Speaking further on the development, Yashmit Gala, CEO, Galaji Spices stated, “The concern raised by FMCG players about not being able to reduce MRPs on low-value packs after the GST rate cut is very real. In categories like food staples and spices, the pricing of smaller SKUs is often already compressed to the last rupee to remain attractive in rural and value-driven markets. When you factor in packaging, logistics, and retailer margins, there is hardly any room left to adjust MRPs further without eroding viability. Consumers may expect a visible drop in prices, but in practice, it is operationally difficult to rework pack sizes or price points in such a short window. Instead, the benefits of GST reduction are more likely to reflect in supply chain efficiencies, improved trade margins, and promotional offers rather than a direct cut in printed MRPs of small packs.”

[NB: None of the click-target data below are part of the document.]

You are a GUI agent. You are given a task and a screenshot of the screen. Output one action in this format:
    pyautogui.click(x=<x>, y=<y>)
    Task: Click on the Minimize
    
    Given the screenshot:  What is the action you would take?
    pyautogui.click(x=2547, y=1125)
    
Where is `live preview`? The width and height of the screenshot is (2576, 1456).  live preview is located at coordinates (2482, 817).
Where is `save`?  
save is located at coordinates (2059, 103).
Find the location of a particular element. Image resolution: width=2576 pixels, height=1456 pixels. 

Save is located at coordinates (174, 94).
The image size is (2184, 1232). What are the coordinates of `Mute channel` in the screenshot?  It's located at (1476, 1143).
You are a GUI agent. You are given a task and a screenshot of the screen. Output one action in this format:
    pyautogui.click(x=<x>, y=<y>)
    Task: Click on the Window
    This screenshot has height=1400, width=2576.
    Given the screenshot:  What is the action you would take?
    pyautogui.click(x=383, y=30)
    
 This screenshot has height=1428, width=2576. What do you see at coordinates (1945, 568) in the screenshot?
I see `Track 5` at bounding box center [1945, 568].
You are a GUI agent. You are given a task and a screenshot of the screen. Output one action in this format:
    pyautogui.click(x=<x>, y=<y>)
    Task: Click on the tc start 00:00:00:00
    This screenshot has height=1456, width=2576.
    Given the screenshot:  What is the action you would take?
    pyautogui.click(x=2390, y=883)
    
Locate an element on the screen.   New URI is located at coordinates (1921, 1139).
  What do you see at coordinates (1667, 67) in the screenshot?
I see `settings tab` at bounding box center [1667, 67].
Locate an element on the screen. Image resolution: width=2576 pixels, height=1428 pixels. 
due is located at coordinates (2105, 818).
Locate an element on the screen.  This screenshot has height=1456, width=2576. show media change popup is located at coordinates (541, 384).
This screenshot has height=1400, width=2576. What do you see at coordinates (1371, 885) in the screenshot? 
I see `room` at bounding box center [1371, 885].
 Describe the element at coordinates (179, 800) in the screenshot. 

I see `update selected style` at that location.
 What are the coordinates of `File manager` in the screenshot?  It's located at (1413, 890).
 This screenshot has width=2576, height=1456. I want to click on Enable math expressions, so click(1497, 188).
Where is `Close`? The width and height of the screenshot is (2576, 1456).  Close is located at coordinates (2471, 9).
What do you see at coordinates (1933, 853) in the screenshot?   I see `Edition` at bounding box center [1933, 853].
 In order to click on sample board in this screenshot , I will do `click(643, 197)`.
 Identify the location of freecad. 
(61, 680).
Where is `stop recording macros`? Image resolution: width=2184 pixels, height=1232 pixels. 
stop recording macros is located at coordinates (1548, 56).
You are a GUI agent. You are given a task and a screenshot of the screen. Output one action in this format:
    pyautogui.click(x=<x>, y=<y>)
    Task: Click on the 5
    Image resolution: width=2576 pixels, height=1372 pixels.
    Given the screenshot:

Why Sudden Price Change Can’t be Implemented?

Indian consumers are very accustomed to these typical price points, according to the media report. Customers may become confused and have their basic purchasing patterns disturbed if the price is lowered to odd figures like INR 9 or INR 18 rather than neat INR 10 or INR 20. Typically, packs of INR 5, 10, or 20 are impulsive purchases that are frequently made without much consideration.

Unexpected price changes may cause confusion or reduce sales. By expanding the number of products in the pack while maintaining the same price, businesses are passing on the GST benefit rather than lowering prices. For instance, extra biscuits may now be included in a pack of biscuits priced at INR 20.

What This Means for Consumers’ Daily Purchases?

Practically speaking, consumers won’t notice significant drops in the sticker price of minor necessities. Instead, consumers will discover that some extra biscuits, soap, or toothpaste are now included in the same INR 5, 10, or 20 packets.

This plan maintains known pricing practices while guaranteeing that customers profit from the tax savings. Given customer behaviour patterns and the logistical difficulties associated with shifting price points for mass-market goods, industry analysts think this strategy makes sense.

A larger initiative to streamline India’s indirect tax structure and lower consumer costs included the reduction of GST rates and the removal of several tax bands. The increase in product supply at the same price point helps consumers obtain better value for their money, even though the benefit might not be immediately apparent in reduced MRPs.

Quick
Shots

•Everyday items like toothpaste, soap, and biscuits
expected to become cheaper.

•Companies told tax authorities that MRPs on
low-value packs (INR 5, 10, 20) cannot be reduced.

•Price points like INR 5/10/20 are deeply ingrained
in buying behavior; odd pricing may confuse consumers and hurt sales.

•Instead of lowering MRPs, firms are increasing
product quantity (e.g., more biscuits in the same INR 20 pack).

•No major change in sticker prices; consumers get
better value for money at the same familiar price points.

Maintaining price points is strategic for
mass-market sales and avoids disruption of impulse buying patterns.